• Excerpt to read:
----------------------------------------

“No Tourist, No Money”: Bali Economy Collapsing

By Travel Radar Staff 3 Min Read
Resort beds across the island are remaining near-empty. Source: Firdia Lisnawati, AP Photo

Bali has become well-known by Australians as a holiday hotspot, with up to 1.2 million Australians visiting the island per year. With recent statistics showing that Bali has the highest COVID-19 fatality rate in Southeast Asia and one of the lowest testing rates (0.02 per cent of the population in late March) in the world, Bali has closed up shop. The ramifications of this, however, could be catastrophic in a tourism-dependent economy.

Resort beds across the island are remaining near-empty. Source: Firdia Lisnawati, AP Photo

The Indonesian Foreign Affairs Minister, Retno Marsudi, announced in March that the only people permitted into the country were Indonesian citizens, diplomats, and family members. Essentially, foreign visitors have been banned from entering the island and locals have been put into lockdown. As a result, the normally-bustling beaches, hotels, streets, clubs, and religious temples have become ghost towns.

Volunteers from Prevention Task Force for COVID-19 Indonesia disinfecting temple. Source: Zikri Maulana, SOPA Images

More than three-quarters of the Indonesian economy is linked to foreign visitors and around eighty percent of Bali’s market value is based on tourism. The closure of the island is showing the potential to be catastrophic, with tourism arrival statistics displaying a thirty percent decrease in February, the lowest it has been in four years.

----------------------------------------

• Questions on the material:
#1 According to the article on Bali's economy, which places have become ghost towns? List every one.
#2 Summarize the article on Bali's economy in two sentences.
#3 Continue the article on Bali's economy from its final sentence.
The material that comes after this article is separate from it.

• Records shown:
----------------------------------------

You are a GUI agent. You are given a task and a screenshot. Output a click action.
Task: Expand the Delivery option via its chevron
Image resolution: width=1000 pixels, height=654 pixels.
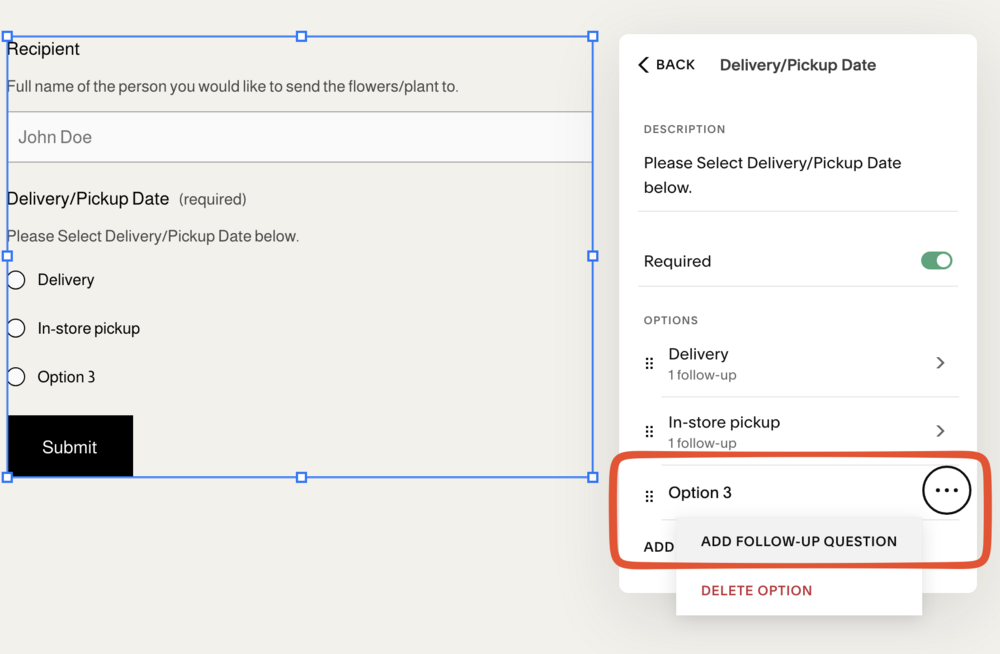tap(940, 363)
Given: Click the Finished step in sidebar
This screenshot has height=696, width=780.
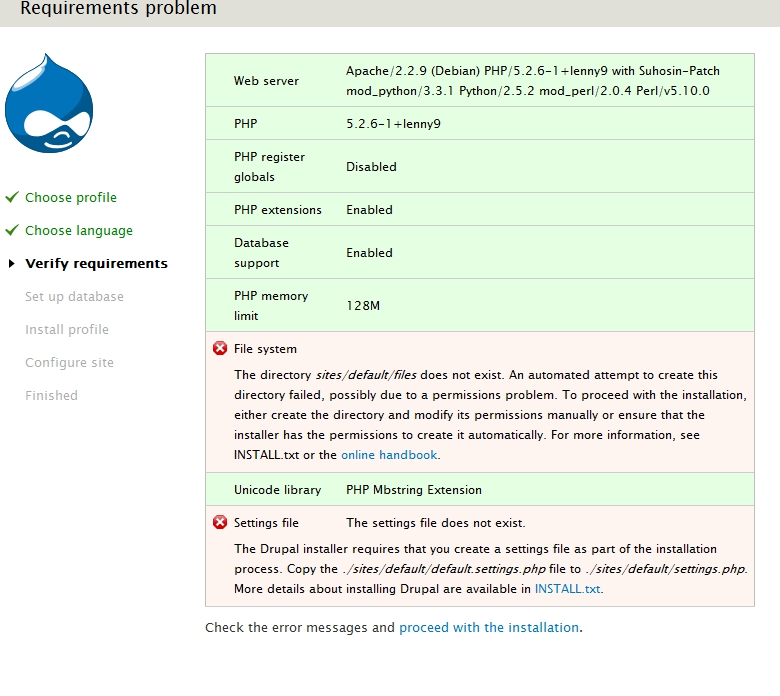Looking at the screenshot, I should 51,396.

----------------------------------------

• Results in order:
#1 Beaches, hotels, streets, clubs, and religious temples.

#2 Bali, a popular destination for Australians, has closed to foreign visitors because of its high COVID-19 fatality rate and low testing rate, and its locals have been put into lockdown. Because around eighty percent of Bali's market value is based on tourism, the closure could be catastrophic, and tourism arrivals fell by thirty percent in February.

#3
Statistics show a 30% decline in tourism arrival. Source: tradingeconomics.com

“The Coronavirus has collapsed the Bali economy,” Mangku Kandia, a Bali Tour Guide who has worked in Bali since 1984, said. “It’s been a steep drop since mid-March, when social distancing measures were put in place. No tourist, no money.”

The lack of tourists is showing a drastic decline in currency, despite Indonesia being the world’s fourth-most popular nation.

“There’s been this huge transition where almost everyone has placed their eggs in the tourism basket,” Ross Taylor, President of the Indonesia Institute at Melbourne’s Monash University, stated. “The result of taking that away would be catastrophic. In Bali, most people earn only a couple of hundreds of dollars a month – they live from day-to-day or month-to-month. If they lose their jobs, they will have nothing to fall back on.”

A normally traffic-jammed street in Bali is nearly deserted. Source: Made Nagi, EPA

A study conducted by the London-Based Centred for Mathematic Modelling of Infectious Diseases estimated that only two percent of COVID-19 cases in Indonesia would have been reported. This makes the decision to close Bali borders a necessary move. It is questionable, however, if the popular tourist destination will ever be able to make it back from the catastrophic circumstances.